Gay men and women are not outside the 'gender-role system'. Yet the key statement is that they are.
Also the manifesto seeks to remove free will. I am different from you. You are different from each of them. We are each unique. I may wish to enjoy my life one way, you another. Nether of us is correct, or both of us are. But neither of us must seek to impose our will upon the other.
Indeed, the manifesto seeks to tell me how I, a gay man, should act. I have transgressed in two ways at least:
- I am neither, to use their words, 'butch' nor 'femme'. I'm just a man who is gay. Were I to be partnered with another gay man I see no male or female roles for either of us, not sexually and not in the role we would play in our home.
The whole document seems to be about resentment of some form of undefined privilege. Perhaps that's where we've made the progress. We've shed the ethos of the 1970s:
The working class can kiss my arse,I've got the foremans' job at last.I'm out of work and on the dole,You can stuff the red flag up your hole.[Anon. Sung to the tune of The Red Flag]
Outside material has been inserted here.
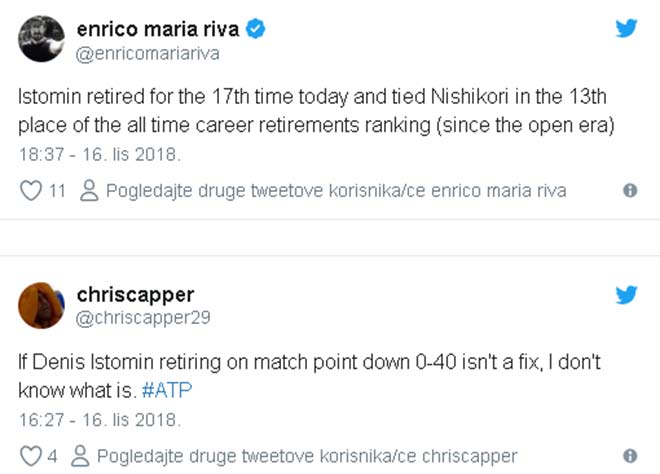Open chriscapper's profile avatar
This screenshot has height=474, width=660.
click(41, 305)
That seems to me to be progress indeed. But it has damn all to do with The Gay Liberation Front.
1 comments:
My interpretation of the manifesto's intention, both when it was released and now, was that it tried to create, through its revolutionary language, a culture where a person would no longer feel it was necessary to adopt a butch or femme persona in order to justify their existence.
Rather than shedding the ethos of the 1970s, I think the manifesto's objective is justified and indeed has enabled Tim to claim that:
"I am neither, to use their words, 'butch' nor 'femme'. I'm just a man who is gay. Were I to be partnered with another gay man I see no male or female roles for either of us, not sexually and not in the role we would play in our home."
This statement seems to me to be part of the desired result of the manifesto.
However, I am so far to the left that I think the revolutionary language is today, misconstrued and not appreciated for its attempt to correct what it (and I) see as an historical cultural aberration handed down to us by religious control freaks who have long since stopped being useful, if they ever were.
Rather than homosexual people being absorbed, assimilated, integrated into the current mess called, 'society,' the manifesto in my opinion sought to lead the whole human race away from the psycho-societal role-playing which challenges the individual's inherent right to pursue and discover, the real happiness of being who they are.
It also tried to imbibe the revolutionary stand of the 1960-70s in fighting against the "Establishment," the status quo which had instigated and pursued the horrors of homosexual persecution under rule of law.
There are still some of us who believe that the manifesto not only got it right, that it was justified, but that it also was a far reaching vision for humanity which encompassed the struggle for Gay Liberation.
Humanism is often left bleeding when the revolutions for peace and love are corrupted by cultural avarice.